Caracas, 16 gennaio 2026 – María Corina Machado, figura di spicco dell’opposizione venezuelana e recentemente insignita del Premio Nobel per la Pace 2025, ha dichiarato in un’intervista rilasciata a Fox News: «Sarò eletta presidente del Venezuela quando sarà il momento giusto». Machado ha sottolineato la sua visione di trasformare il Paese in una «terra di grazia» e di diventare la prima donna a guidare la nazione sudamericana.
María Corina Machado, simbolo della lotta democratica in Venezuela
Machado, ingegnera industriale e leader del partito Vente Venezuela, è stata riconosciuta dal Comitato Nobel Norvegese per il suo «instancabile lavoro nel promuovere i diritti democratici del popolo venezuelano» e per la sua lotta per una transizione pacifica dalla dittatura alla democrazia. Il premio è stato attribuito come riconoscimento della sua perseveranza in un contesto di repressione brutale, caratterizzato da detenzioni, torture e sparizioni forzate. Il premio è poi stato donato dalla Machado stessa al presidente degli Stati Uniti Donald Trump: nonostante ciò, il Comitato Nobel ha sottolineato come il premio non può essere trasmesso a nessuno che non ne sia stato insignito.
La leader venezuelana vive in clandestinità nel suo Paese, rifiutando l’esilio nonostante le minacce e gli episodi di violenza politica che l’hanno vista protagonista, come il sequestro da parte di un gruppo armato nel gennaio 2024 durante una manifestazione contro il regime di Nicolás Maduro. Nonostante le difficoltà, Machado mantiene una forte determinazione nel perseguire gli obiettivi democratici e la liberazione del Venezuela.

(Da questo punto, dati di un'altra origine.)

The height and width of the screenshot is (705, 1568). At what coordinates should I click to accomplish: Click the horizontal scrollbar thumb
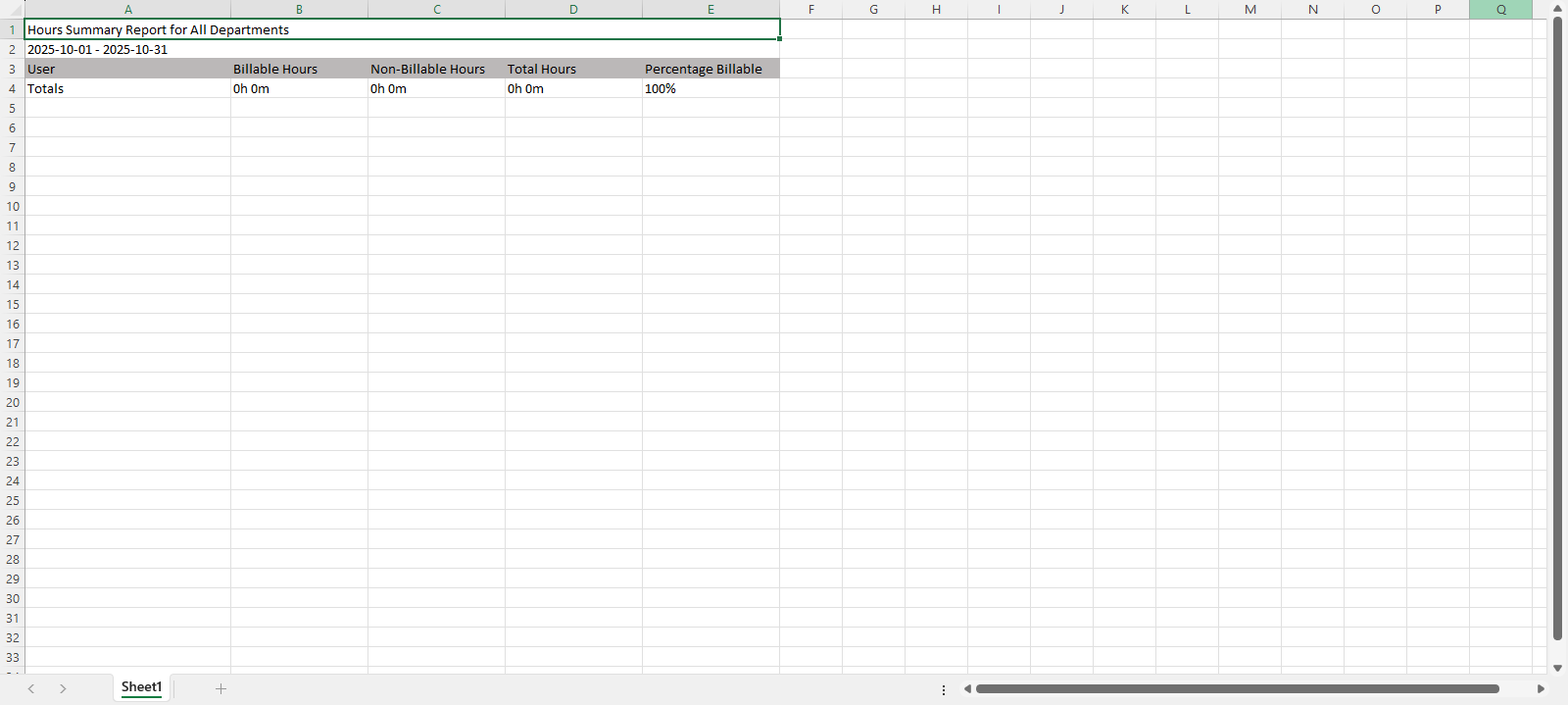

Il riconoscimento a María Corina Machado giunge in un momento di forte tensione politica in Venezuela, dove il governo di Nicolás Maduro è stato ‘decapitato’ dall’operazione statunitense di inizio gennaio. Ora l’ex leader venezuelano è rinchiuso nel Metropolitan Detention Center di New York, in attesa della prossima udienza del processo per narcotraffico contro di lui. Per quanto riguarda le possibilità di governo della Machado, lo stesso Trump ne aveva parlato pochi giorni dopo la cattura di Maduro, dichiarando che la donna è “simpatica” ma “non ha il rispetto necessario“.